Trust No One is the debut solo album by Jane's Addiction and former Red Hot Chili Peppers guitarist Dave Navarro, released on June 19, 2001 on Capitol.

In 2009, Navarro stated: "I did a solo record [Trust No One] where I did everything and toured, and as great as an experience as that was, it’s not what I want to do full time. It’s a mind fuck. I don’t dig it. It’s something I do once in a while and I certainly intend to do it again, but I’m much better suited to be part of an ensemble."

Background and release
Navarro recorded an album in 1998 under the name "Spread", playing the majority of instruments. After learning the name was in use by a band and a failed attempt to buy the name, he opted to release it under his own.
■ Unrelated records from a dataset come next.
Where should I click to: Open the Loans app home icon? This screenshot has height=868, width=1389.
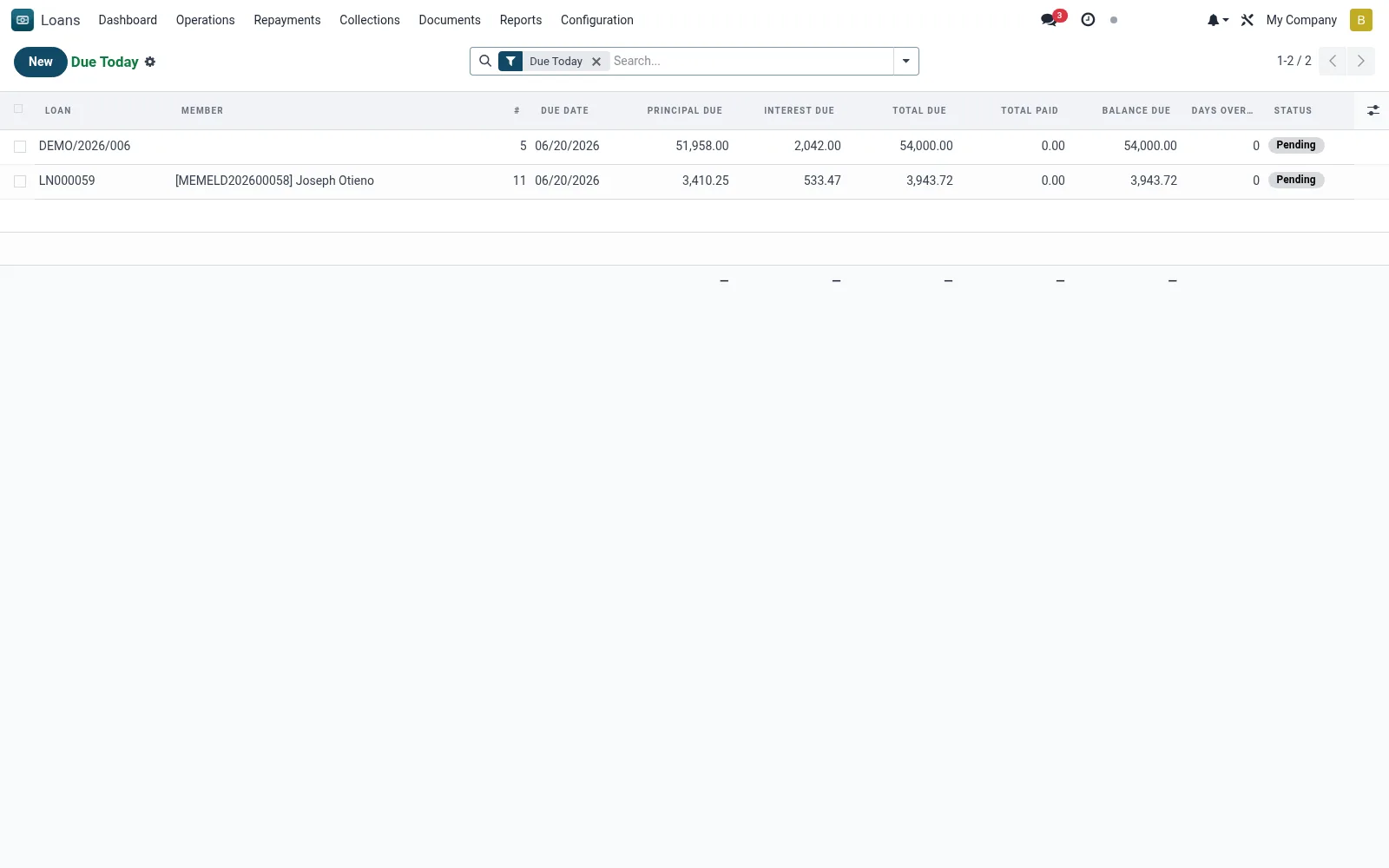click(x=23, y=20)
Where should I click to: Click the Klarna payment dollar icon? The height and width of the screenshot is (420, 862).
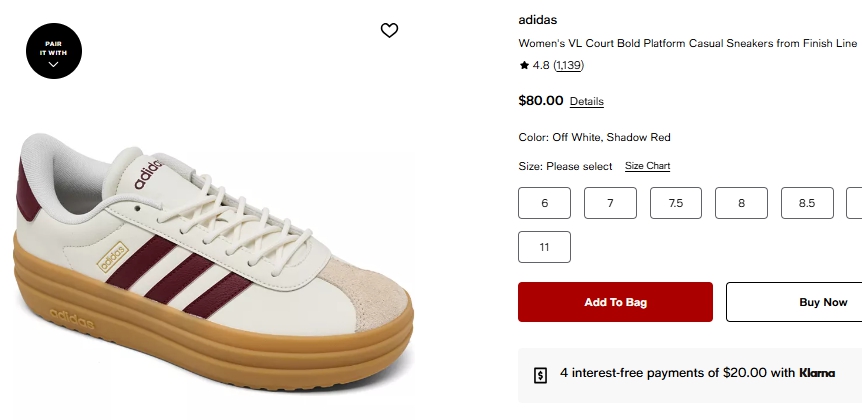tap(541, 375)

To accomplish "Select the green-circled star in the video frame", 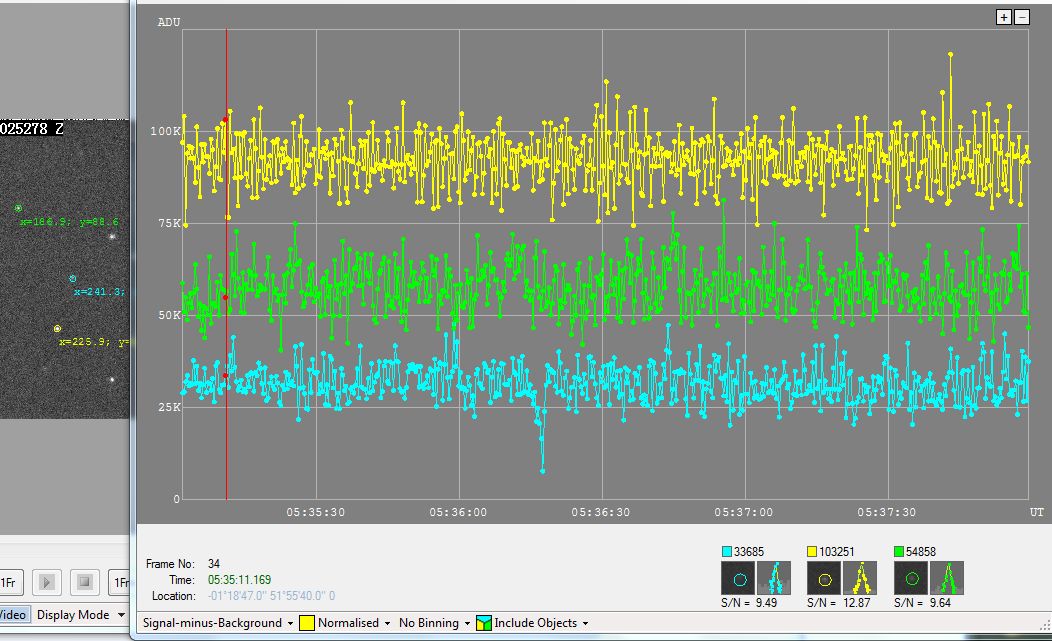I will tap(18, 208).
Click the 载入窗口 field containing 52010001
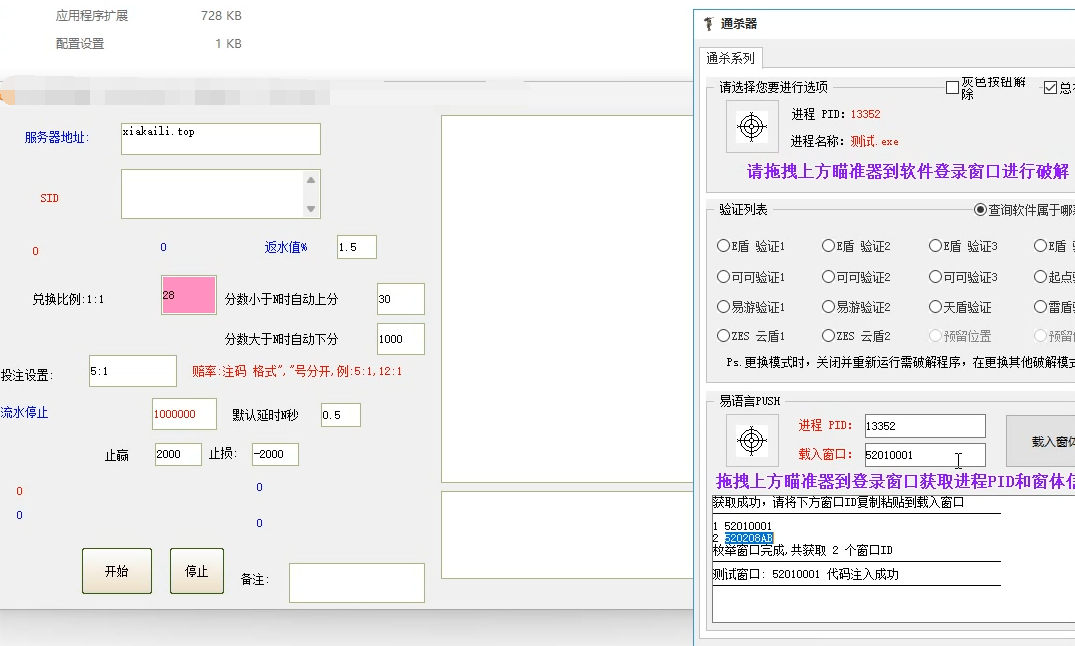This screenshot has height=646, width=1075. (x=924, y=455)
The style and theme of the album are very dark, revolving around events taking place in Navarro's life at the time. Many songs talk about the growing loneliness of the rock star lifestyle and the messy divorce he had experienced.

The album's title may also have originated with the murder of his mother when Navarro was a teenager. "I shut my eyes to how precious life is," he said, "and instead I grew to believe that nobody could be trusted."

Drummer Matt Chamberlain plays on all songs bar "Very Little Daylight" and parts of "Sunny Day", with drums by Roy Mayorga of Stone Sour, and "Not for Nothing", with drums by Navarro's Jane's Addiction bandmate Stephen Perkins.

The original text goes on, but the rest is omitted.